Miss McDuff stockte, wobei sich Horror in ihr bleiches Gesicht schlich. Sie musste mehrfach schlucken, bevor sie etwas hervorbrachte.
„Gewiss, Mr McLean.“
„Mr Harris’ Wünschen ist Folge zu leisten.“ Angus schlüpfte aus seiner sommerlichen Jacke. „Dass mir keine Klagen kommen.“
Wieder nickte die Mittvierzigerin.
„Was lässt Mrs McLean ausrichten?“ Angus bedeutete Patrick die Treppe zu nehmen und schob ihn, da er zögerte, erneut weiter. Es war zu spät für Zweifel. Die er ihm ohnehin ausgeredet hätte. Angus wollte diesen Schritt. Es war ein weiteres Bekenntnis zu ihnen, eines, das ebenso bedeutsam und schwierig wie Patricks coming out war.
„Mrs McLean wünscht Sie unverzüglich zu sehen.“
„Tatsächlich?“ Angus grinste für sich, schließlich hatte er genau das erwartet. „Richten Sie Mrs McLean aus, dass ich für die geschäftlichen Belange nach dem Lunch zur Verfügung stehe.“
Miss McDuff hastete ihnen nach. „Jawohl, Mylaird. Soll ich Ihnen das Lunch in Ihrem privaten …“
Angus nahm die Hand aus Patricks Rücken, als er stehenblieb und sich umdrehte, um Miss McDuff anzusehen. „Wir werden selbstverständlich am familiären Mittagessen teilnehmen.“
Die Hausdame wisperte einen gälischen Fluch, den Angus natürlich verstand. Er hob die Brauen.
„Gibt es ein Problem, Miss McDuff?“
„Nein, Mylaird!“ Sie nickte hastig. „Ich werde alles Nötige in die Wege leiten. Kann ich Ihnen sonst noch dienlich sein?“
Angus schüttelte den Kopf, schließlich wollte er nicht für den Herzinfarkt der Frau verantwortlich sein, die seine Mutter erst kürzlich hatte einstellen lassen – ohne seine Zustimmung. Dinge mussten sich in Highcomb ändern, und genau deswegen hatte er so auf Patricks Gesellschaft gedrängt. Angus hatte Pläne, die sich um seinen Geliebten rankten wie Efeu um alte Gemäuer …
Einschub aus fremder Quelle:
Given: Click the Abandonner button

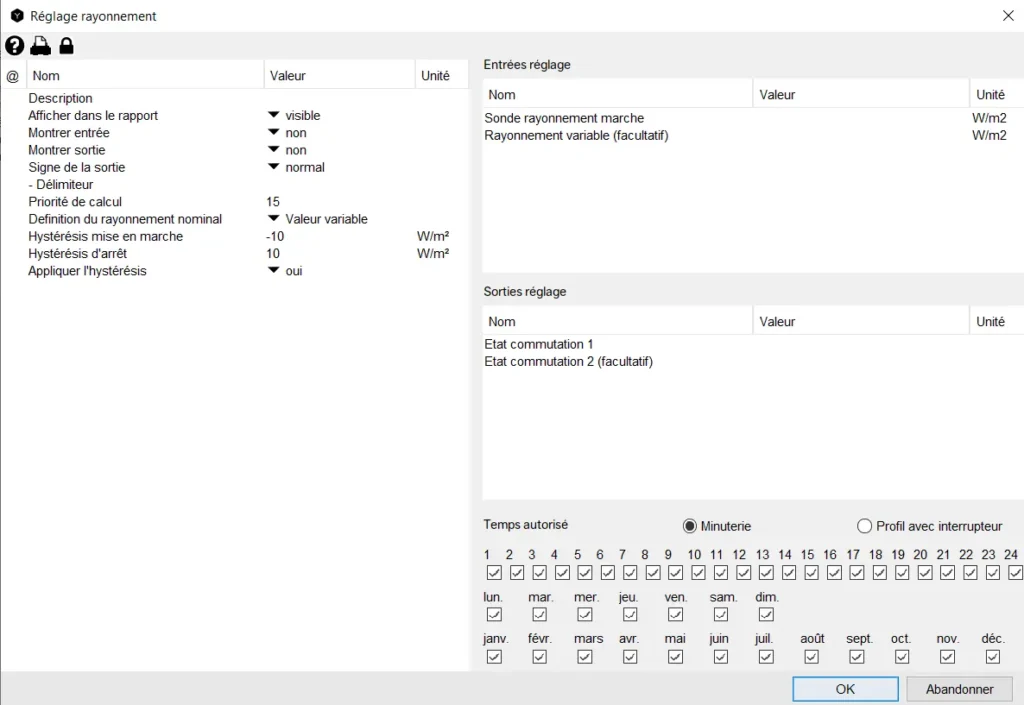Looking at the screenshot, I should [959, 689].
Angus spürte Patricks Anspannung, als sie vor der zweiflügligen Tür zum Speisezimmer stehen blieben. Die Muskeln an seinen Wangen traten hervor, was deutlich auf die Verfassung hinwies, in der sich der jüngere Mann befand. Sicher übte er so viel Druck auf seine Kauleisten aus, dass sie zu Staub zu zerfallen drohten. Angus wünschte sich, ihn beruhigen zu können, aber er wusste, welcher Sturm auf sie wartete. Er war mindestens so schwer wie jener, der das erste Fotoshooting vor fast einem Jahr ins Wasser hatte fallen lassen.
„Versuch gelassen zu bleiben“, riet Angus leise. Patricks Blick streifte ihn. „Können wir?“
Obwohl das unwiderstehliche Model nickte, griff Angus nicht nach der Türklinke, sondern nach dessen Händen. Er zog ihn zu sich und drückte ihm einen sanften Kuss auf den Mund.
„Ich liebe dich.“
Patricks dunkle Augen verloren etwas an Starre und auch sein Kiefer entspannte sich. Das war alles, was Angus wollte. Mit einem schiefen Grinsen wandte er sich ab und zog sich das Jackett gerade. Er hatte sein Erscheinungsbild sorgsam geprüft und wusste, dass es nichts an ihm auszusetzen gab, auch wenn seine Mutter ihm sicherlich das gegenteilige Gefühl geben würde, sobald er durch die Tür trat. Angus streckte die Schultern und packte den Stier bei den Hörnern, indem er die Flügeltüren mit mehr Kraft aufstieß, als nötig gewesen wäre.